Sto seguendo con interesse il confronto a più voci avviato su «Il Manifesto» rispetto al deprimente spettacolo – sarebbe meglio dire disgustoso avanspettacolo – delle Regioni, apparso evidente con la drammatica crisi sanitaria esplosa con la pandemia da Covid19. Spettacolo che lascia ipotizzare “la ragionevole follia di mettere fine al regionalismo” (D’Orsi, Il Manifesto, 13.11.2020). D’Orsi sostiene che “dobbiamo chiederci seriamente, se l’introduzione della Regione nell’ordinamento della Repubblica non sia stato un errore dei Costituenti” e propone di lanciare una campagna per una riforma dal basso della Costituzione dandoci come obiettivo massimo l’eliminazione dell’Ente Regione e la rivitalizzazione delle Province.

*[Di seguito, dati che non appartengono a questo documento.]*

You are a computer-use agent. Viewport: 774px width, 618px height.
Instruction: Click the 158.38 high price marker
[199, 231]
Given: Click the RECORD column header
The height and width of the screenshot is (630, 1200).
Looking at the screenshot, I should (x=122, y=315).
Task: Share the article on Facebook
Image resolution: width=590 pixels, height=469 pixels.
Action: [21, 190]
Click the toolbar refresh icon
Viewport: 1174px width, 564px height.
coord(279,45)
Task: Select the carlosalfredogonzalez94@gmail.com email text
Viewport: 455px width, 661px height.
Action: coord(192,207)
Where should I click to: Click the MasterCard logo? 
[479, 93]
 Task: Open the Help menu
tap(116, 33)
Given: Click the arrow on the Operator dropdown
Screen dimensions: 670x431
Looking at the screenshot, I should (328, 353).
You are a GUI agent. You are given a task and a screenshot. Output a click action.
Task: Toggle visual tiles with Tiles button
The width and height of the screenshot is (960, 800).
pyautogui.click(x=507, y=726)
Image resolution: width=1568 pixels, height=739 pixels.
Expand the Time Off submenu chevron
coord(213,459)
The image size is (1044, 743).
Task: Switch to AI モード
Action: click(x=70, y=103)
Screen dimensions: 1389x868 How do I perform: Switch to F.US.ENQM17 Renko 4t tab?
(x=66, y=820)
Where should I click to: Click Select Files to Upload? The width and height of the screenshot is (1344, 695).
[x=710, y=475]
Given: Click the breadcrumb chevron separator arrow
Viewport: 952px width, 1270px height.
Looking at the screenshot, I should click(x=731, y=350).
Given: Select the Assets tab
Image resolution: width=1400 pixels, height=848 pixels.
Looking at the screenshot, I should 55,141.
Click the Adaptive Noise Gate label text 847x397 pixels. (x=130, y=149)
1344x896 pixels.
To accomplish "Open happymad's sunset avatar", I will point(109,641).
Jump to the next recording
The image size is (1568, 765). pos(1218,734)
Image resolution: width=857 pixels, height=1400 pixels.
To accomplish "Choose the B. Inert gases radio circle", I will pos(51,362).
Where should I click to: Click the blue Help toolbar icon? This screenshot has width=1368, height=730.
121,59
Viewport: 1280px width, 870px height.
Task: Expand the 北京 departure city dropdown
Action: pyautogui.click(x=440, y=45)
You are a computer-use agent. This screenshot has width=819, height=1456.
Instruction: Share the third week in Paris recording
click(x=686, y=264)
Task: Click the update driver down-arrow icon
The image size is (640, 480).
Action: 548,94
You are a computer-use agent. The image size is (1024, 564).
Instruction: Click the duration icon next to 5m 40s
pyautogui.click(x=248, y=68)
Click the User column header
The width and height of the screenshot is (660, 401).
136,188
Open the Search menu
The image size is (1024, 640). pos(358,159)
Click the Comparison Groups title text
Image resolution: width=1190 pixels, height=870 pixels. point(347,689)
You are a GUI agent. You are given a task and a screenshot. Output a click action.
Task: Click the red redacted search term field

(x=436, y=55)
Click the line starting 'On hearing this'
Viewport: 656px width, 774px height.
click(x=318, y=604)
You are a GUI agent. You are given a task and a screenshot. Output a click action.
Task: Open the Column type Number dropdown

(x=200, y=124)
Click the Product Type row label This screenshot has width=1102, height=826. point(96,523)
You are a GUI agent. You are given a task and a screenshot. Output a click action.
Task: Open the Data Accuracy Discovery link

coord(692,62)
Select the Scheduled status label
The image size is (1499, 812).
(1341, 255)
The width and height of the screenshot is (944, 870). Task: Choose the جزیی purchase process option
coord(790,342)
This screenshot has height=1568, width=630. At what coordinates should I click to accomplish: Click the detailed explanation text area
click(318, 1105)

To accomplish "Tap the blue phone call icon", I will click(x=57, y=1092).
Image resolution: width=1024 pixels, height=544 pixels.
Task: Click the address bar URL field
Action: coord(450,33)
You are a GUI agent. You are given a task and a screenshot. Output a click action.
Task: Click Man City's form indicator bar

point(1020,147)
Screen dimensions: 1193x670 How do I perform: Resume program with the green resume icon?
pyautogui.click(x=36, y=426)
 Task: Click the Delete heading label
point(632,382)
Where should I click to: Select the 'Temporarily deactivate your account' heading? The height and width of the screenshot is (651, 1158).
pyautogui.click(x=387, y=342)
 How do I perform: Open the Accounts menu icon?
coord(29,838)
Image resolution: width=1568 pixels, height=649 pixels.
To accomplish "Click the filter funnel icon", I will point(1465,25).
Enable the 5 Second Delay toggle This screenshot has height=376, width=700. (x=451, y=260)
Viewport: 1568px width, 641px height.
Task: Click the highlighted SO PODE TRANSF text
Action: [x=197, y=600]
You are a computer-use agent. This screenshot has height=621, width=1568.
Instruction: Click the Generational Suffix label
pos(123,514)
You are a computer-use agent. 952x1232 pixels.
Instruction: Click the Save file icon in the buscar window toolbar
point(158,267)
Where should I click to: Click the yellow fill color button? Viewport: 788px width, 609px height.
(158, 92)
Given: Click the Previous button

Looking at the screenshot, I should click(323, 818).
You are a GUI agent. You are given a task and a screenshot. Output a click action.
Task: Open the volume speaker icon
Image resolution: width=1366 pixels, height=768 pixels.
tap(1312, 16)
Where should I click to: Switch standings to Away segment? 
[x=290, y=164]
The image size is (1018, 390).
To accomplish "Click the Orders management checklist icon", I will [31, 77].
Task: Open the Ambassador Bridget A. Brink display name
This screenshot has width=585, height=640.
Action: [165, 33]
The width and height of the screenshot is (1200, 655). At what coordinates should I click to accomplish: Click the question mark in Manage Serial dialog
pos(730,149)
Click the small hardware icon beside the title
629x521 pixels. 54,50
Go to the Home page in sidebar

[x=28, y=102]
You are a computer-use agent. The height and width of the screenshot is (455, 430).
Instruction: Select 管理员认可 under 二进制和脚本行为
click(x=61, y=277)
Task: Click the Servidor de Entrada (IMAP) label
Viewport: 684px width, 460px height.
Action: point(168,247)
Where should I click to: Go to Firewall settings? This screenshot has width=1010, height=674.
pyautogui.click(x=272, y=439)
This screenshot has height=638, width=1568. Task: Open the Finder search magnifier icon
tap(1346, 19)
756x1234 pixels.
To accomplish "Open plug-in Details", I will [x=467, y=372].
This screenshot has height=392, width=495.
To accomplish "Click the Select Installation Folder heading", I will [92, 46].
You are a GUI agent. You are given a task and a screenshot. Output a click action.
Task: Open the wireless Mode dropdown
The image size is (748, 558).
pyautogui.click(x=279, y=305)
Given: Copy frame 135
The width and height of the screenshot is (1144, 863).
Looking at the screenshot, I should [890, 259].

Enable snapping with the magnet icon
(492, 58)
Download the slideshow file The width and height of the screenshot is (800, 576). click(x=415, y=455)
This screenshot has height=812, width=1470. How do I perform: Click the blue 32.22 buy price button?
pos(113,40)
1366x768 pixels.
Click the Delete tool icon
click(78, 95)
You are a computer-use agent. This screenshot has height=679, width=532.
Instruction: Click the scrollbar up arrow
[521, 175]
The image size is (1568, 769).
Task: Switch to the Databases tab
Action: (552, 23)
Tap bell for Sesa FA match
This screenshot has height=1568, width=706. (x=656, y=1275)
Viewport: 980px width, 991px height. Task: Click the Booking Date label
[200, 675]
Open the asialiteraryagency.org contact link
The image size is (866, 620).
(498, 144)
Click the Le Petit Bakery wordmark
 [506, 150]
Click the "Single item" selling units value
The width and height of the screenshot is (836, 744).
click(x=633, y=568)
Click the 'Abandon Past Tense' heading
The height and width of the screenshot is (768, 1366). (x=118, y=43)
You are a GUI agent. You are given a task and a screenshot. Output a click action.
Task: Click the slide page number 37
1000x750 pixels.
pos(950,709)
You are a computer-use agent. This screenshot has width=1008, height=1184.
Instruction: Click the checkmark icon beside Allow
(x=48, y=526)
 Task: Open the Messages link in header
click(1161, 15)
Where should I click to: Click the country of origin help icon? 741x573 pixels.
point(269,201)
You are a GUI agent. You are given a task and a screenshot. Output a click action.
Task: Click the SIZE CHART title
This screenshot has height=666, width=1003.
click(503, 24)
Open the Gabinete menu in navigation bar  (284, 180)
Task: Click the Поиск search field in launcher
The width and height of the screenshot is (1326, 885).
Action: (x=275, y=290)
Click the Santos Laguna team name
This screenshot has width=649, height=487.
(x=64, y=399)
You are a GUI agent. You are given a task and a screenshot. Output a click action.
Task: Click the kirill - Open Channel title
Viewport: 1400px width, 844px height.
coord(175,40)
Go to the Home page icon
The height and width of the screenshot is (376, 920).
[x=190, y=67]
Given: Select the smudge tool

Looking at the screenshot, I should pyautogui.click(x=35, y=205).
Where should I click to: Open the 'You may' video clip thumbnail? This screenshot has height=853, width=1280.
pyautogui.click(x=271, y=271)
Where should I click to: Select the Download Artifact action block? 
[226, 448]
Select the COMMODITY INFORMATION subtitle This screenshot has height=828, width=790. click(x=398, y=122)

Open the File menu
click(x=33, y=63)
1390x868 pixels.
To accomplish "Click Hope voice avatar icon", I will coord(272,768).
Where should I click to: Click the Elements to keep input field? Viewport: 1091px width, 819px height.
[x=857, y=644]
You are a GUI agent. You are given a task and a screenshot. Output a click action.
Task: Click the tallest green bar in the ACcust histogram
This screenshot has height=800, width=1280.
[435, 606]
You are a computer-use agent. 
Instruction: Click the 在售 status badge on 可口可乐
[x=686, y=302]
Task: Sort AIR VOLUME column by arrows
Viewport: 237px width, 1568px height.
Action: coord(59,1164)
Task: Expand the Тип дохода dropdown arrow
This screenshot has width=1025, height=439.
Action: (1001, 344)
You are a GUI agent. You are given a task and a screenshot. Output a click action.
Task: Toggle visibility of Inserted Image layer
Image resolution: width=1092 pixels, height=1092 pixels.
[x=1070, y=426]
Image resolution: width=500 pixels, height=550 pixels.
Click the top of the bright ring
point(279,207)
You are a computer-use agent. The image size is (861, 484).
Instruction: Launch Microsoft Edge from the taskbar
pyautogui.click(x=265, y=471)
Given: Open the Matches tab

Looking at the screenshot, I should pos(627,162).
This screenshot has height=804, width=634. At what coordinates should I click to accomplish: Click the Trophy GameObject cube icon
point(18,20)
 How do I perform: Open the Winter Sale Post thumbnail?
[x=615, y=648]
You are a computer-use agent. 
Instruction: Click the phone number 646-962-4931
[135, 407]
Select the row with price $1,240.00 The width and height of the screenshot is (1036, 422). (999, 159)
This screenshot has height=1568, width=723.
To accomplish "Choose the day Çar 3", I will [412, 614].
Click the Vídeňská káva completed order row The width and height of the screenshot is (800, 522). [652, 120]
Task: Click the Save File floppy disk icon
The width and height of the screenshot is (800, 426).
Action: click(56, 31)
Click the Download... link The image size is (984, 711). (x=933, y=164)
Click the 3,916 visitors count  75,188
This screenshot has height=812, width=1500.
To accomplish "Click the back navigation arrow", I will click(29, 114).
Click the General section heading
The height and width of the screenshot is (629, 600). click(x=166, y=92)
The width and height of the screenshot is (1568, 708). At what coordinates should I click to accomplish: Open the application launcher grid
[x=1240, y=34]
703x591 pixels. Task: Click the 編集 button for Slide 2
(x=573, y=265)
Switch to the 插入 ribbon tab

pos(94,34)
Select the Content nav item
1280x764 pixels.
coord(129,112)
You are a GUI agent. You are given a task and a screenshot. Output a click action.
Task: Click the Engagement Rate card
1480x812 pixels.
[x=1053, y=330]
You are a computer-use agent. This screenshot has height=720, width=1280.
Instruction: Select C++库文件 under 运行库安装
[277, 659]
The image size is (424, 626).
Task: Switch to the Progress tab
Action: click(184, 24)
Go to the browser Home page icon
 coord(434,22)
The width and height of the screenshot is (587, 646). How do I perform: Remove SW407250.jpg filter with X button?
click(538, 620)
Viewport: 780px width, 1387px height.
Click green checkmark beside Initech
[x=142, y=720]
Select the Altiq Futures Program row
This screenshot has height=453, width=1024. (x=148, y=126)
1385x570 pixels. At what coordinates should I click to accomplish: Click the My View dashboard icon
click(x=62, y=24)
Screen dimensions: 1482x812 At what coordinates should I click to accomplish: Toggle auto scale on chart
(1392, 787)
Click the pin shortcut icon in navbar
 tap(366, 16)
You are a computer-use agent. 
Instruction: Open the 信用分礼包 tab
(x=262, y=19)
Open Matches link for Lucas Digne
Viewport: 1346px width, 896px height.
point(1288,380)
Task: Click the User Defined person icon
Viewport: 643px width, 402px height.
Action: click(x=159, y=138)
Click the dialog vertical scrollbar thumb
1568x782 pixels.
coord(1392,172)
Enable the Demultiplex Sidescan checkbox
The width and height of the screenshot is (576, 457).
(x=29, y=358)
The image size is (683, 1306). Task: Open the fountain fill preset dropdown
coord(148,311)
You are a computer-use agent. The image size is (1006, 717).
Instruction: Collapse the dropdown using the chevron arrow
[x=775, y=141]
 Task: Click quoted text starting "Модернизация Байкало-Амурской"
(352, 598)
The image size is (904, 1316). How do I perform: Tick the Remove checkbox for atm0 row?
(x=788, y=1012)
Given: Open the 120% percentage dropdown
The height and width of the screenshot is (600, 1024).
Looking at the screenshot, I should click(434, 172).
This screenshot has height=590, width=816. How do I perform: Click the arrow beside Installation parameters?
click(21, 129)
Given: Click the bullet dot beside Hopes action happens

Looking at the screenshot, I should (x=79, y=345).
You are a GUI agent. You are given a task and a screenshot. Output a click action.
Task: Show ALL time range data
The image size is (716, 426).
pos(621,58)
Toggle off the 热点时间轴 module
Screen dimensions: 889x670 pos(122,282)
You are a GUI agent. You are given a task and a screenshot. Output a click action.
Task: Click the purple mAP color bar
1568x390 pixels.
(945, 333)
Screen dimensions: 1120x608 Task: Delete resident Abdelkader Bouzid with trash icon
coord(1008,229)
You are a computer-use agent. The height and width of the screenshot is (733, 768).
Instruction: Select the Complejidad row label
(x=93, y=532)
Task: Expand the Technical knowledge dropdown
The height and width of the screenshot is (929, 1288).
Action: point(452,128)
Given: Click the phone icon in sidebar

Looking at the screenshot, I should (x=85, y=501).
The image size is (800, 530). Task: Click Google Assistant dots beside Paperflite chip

Mi chiedo: i Costituenti erano marziani quando scrivevano che la Regione era una articolazione fondamentale dello Stato nel processo di decentramento e di partecipazione alla gestione dei servizi allora accentrati? Non è stata la sinistra a spingere verso un progetto di riforma generale dello Stato dove la funzione di progettazione e pianificazione restasse agli organi centrali, quella di gestione alle Regioni e quella di erogazione ai Comuni? Abbiamo forse dimenticato che l’istituzione regionale ha comportato lo scioglimento di decine e decine di enti inutili, che impedivano ogni forma di trasparenza e controllo decentrato?

L’avvio funzionale delle Regioni nel 1970 evidenziò subito due contraddizioni di fondo: le deleghe regionali e provinciali si sovrapponevano in vari ambiti, lasciando aperte soluzioni contraddittorie da parte delle due istituzioni; la consistenza territoriale e demografica dei comuni era ed è tuttora così macroscopicamente diversa da rendere impossibile una razionale erogazione di servizi in comuni con popolazioni che possono variare da meno di cento a oltre un milione di abitanti. Tutti, grandi o piccoli, avevano e continuano ad avere la stessa conformazione politico amministrativa e tecnico strutturale. Una contraddizione che convinse molte regioni – non solo quelle rosse – ad avviare l’istituzione dei Comprensori, organismi gestionali di territori omogenei, comprendenti più comuni, di consistenza demografica tra 50 mila e 200 mila abitanti.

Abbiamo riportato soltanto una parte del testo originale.